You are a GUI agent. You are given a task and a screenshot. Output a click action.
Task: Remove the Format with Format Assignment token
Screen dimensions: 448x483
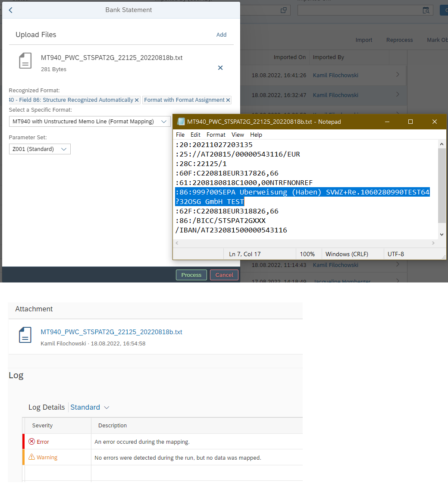(228, 100)
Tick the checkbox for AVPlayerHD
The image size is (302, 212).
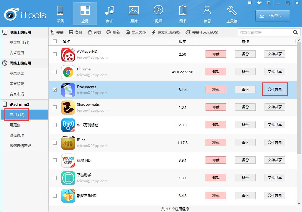pyautogui.click(x=55, y=54)
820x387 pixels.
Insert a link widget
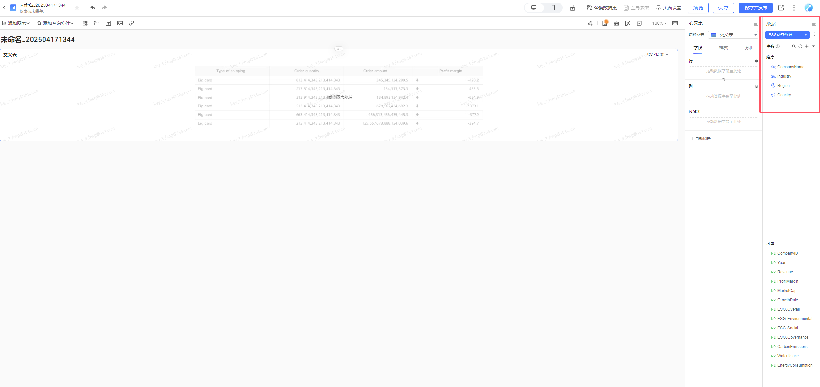pos(132,23)
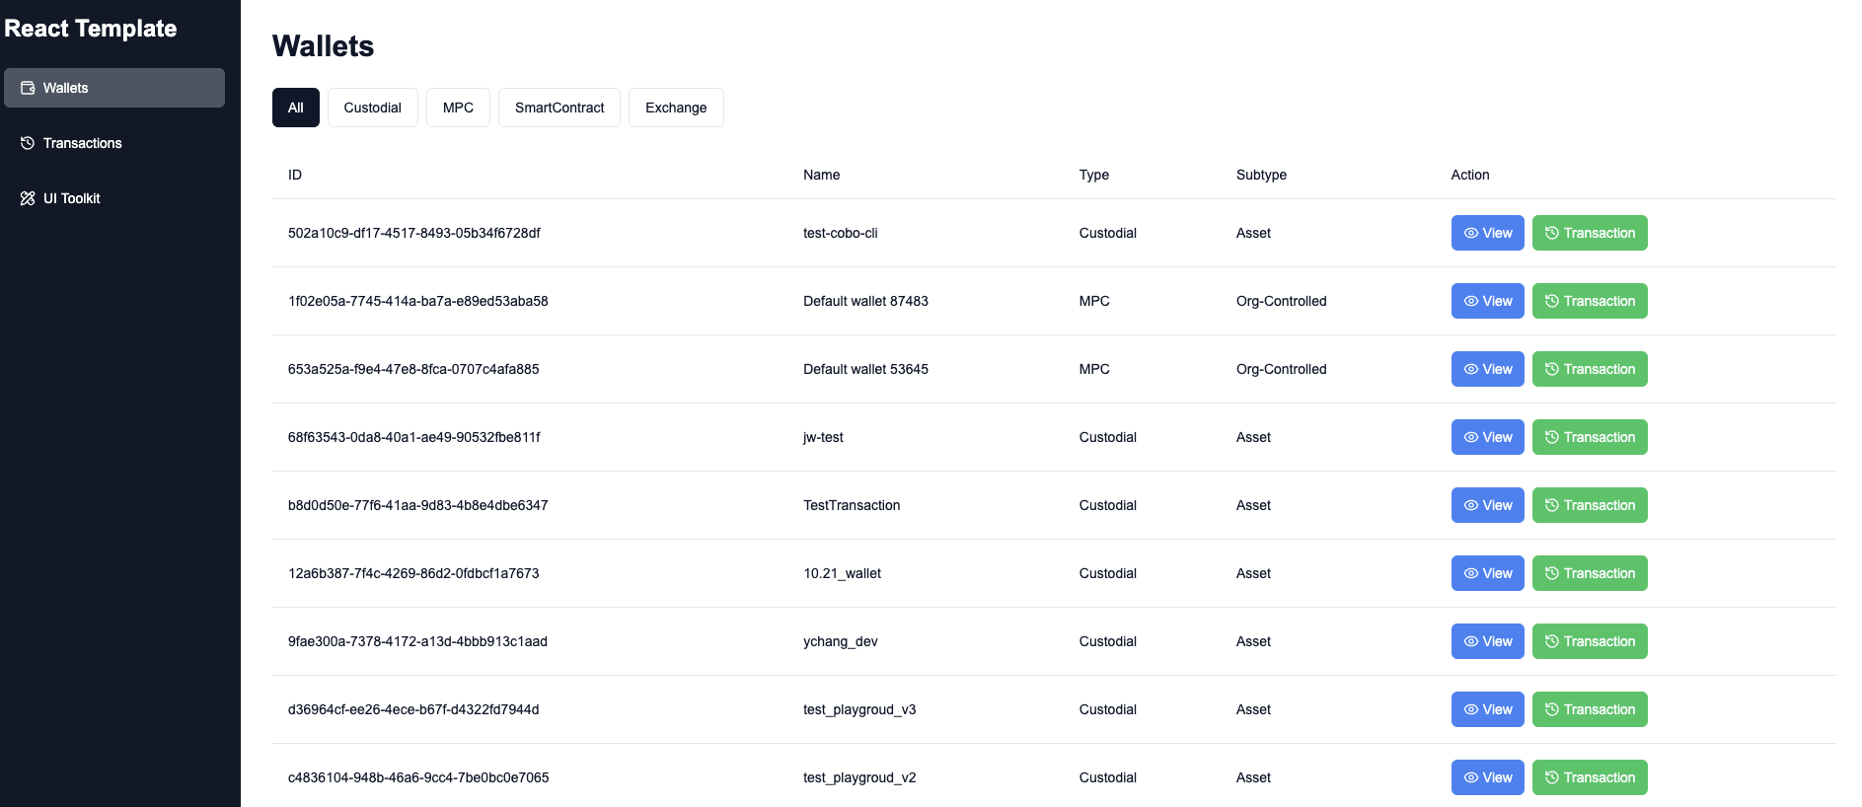Click Transaction for test_playgroud_v3 wallet
This screenshot has width=1862, height=807.
tap(1590, 709)
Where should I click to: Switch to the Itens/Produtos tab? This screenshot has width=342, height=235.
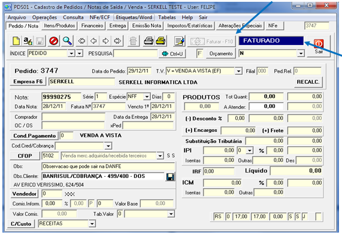pos(59,26)
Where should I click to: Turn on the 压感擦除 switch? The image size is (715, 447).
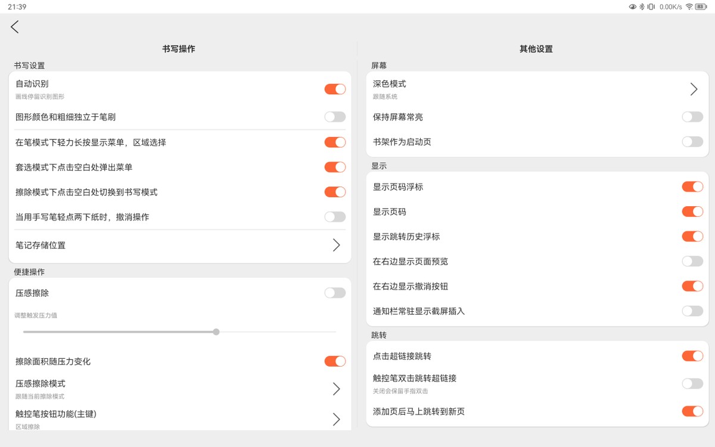(334, 293)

——

- [WHAT YOU NEED TO DO]: Could the material above be given again exactly, pictures excluded?

- [FINISHED TASK]:
You are a GUI agent. You are given a task and a screenshot. Output a click action.
Task: Remove the Format with Format Assignment token
Screen dimensions: 448x483
(228, 100)
Tick the checkbox for AVPlayerHD
The image size is (302, 212).
pyautogui.click(x=55, y=54)
820x387 pixels.
Insert a link widget
pos(132,23)
Click Transaction for test_playgroud_v3 wallet
This screenshot has width=1862, height=807.
tap(1590, 709)
Where should I click to: Switch to the Itens/Produtos tab? This screenshot has width=342, height=235.
pos(59,26)
Where should I click to: Turn on the 压感擦除 switch? The image size is (715, 447).
(334, 293)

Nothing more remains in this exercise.